Merck Misled Medical Professionals And Consumers About The Risk Of Vioxx. Jurors in a New Jersey courtroom decided today that Merck misled medical professionals and consumers about the risks associated with Vioxx, the company’s discredited pain medication, and in one of the cases did not provide adequate warnings about the potentially severe side effects.
In the case of Messerschmidt v. Merck, the jury ruled that Merck’s misleading marketing materials violated the state’s consumer-fraud laws although they also ruled that Merck had provided sufficient warnings before doctors had prescribed Vioxx to Brian Hermans. Hermans died of a heart attack at age 44 after taking Vioxx.
In the second case, Humeston v. Merck, jurors found that Merck not only violated consumer-fraud laws, but also failed to provide adequate warnings prior to the plaintiff’s Vioxx regimen. Frederick Humeston survived his heart attack, but lost his first trial against Merck. However, that previous verdict was tossed out, and a retrial was ordered. The next phase of Humeston’s trial will determine whether or not the drug led to his heart attack.
Humeston’s Heart Attack Occured in September 2001
Humeston’s heart attack occurred in September of 2001 before the updated Vioxx product warnings appeared on the label. Therefore, the company may be liable for punitive and compensatory damages in that case. However, Hermans suffered his heart attack a year later, after the FDA’s mandated label change had taken place and therefore is not eligible for punitive or compensatory damages.

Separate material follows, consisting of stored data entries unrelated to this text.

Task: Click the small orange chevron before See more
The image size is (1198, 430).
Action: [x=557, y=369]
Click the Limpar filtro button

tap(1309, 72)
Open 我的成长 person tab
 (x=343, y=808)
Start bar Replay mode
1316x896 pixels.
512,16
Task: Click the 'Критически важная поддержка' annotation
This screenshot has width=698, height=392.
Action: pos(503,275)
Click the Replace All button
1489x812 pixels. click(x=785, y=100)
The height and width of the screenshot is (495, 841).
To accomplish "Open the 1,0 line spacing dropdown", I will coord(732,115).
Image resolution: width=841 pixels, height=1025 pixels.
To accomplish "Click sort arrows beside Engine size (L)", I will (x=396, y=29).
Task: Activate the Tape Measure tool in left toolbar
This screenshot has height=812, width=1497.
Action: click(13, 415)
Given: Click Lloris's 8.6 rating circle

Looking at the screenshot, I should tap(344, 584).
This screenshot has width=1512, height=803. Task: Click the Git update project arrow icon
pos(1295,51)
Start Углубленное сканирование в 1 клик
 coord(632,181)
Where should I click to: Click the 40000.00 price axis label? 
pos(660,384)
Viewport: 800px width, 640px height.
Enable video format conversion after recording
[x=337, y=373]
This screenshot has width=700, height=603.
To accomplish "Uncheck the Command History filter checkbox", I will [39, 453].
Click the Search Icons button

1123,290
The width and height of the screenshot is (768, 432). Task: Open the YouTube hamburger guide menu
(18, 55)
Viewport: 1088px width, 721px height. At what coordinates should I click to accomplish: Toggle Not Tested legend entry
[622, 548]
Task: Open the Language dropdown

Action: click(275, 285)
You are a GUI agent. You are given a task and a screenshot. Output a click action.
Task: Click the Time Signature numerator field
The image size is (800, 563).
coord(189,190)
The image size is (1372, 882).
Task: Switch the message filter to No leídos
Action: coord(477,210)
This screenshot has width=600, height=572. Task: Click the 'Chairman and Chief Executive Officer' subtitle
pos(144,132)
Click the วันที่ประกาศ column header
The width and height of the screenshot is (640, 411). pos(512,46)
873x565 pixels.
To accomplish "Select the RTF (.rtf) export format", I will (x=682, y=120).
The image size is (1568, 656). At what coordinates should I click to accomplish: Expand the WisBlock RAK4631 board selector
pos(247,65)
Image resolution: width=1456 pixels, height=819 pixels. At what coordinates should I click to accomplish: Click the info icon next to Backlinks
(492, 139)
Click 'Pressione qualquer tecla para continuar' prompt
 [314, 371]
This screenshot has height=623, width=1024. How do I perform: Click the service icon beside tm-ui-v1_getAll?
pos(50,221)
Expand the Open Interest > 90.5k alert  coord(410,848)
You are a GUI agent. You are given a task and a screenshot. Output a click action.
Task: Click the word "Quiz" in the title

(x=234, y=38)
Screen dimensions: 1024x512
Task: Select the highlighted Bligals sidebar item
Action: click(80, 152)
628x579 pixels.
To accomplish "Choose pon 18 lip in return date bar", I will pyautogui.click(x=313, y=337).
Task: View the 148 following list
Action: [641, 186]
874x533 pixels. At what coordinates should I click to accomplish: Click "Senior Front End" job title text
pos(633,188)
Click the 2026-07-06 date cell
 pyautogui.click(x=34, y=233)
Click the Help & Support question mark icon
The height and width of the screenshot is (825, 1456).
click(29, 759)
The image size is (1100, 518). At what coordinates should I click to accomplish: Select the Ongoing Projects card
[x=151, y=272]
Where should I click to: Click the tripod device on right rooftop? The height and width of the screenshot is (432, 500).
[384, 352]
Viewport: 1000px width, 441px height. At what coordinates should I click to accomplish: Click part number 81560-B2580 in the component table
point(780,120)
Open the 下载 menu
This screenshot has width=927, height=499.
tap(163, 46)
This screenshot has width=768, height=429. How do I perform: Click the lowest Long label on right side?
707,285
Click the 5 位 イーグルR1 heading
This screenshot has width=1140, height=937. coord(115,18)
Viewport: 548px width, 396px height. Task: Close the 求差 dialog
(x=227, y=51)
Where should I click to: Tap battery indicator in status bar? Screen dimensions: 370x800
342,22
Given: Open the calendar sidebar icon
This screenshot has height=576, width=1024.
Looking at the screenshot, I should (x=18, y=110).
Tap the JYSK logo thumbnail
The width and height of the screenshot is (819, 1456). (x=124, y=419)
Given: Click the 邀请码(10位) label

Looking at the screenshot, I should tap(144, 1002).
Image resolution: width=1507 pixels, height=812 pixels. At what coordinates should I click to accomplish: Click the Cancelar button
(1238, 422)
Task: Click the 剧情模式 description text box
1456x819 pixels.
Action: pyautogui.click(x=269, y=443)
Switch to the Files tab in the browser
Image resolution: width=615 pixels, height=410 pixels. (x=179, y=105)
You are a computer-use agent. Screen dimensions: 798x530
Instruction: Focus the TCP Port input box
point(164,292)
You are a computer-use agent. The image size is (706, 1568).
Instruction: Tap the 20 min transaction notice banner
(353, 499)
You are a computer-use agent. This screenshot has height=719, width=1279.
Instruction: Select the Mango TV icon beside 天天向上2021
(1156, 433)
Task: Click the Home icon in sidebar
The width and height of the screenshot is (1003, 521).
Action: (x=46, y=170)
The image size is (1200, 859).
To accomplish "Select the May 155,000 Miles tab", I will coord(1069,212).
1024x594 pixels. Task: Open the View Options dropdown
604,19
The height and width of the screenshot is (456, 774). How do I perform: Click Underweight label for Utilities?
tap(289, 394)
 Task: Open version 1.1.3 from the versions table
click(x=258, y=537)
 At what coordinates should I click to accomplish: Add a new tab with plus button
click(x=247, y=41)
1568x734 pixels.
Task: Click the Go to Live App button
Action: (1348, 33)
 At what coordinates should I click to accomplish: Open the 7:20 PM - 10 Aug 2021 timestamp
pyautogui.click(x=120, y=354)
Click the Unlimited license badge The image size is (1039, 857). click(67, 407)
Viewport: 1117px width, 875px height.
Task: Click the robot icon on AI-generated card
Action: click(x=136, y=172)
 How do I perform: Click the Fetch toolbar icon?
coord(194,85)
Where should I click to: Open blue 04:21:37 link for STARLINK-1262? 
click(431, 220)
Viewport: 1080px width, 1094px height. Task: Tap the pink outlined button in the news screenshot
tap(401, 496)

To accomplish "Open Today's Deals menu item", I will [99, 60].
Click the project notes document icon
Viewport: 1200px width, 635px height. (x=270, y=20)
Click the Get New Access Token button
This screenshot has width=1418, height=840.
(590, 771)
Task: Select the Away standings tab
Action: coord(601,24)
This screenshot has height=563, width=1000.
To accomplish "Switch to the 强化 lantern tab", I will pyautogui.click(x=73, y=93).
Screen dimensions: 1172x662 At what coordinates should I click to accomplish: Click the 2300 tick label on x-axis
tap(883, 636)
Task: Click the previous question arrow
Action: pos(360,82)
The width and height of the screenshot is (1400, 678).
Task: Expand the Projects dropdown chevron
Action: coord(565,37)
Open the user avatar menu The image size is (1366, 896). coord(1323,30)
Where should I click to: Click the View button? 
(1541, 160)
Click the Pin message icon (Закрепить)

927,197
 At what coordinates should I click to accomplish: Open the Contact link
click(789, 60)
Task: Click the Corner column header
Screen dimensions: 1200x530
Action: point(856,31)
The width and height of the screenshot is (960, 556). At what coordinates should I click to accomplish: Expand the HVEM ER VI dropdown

Meanwhile, Merck’s Vioxx replacement, known as Arcoxia, is slated to be reviewed by the FDA’s Arthritis Drugs advisory committee in an April meeting. Arcoxia is also part of the class of drugs known as cox-2 inhibitors, and it would be the first drug of the class to be approved in the U.S. since Vioxx and Pfizer’s Bextra were pulled from the market due to safety concerns.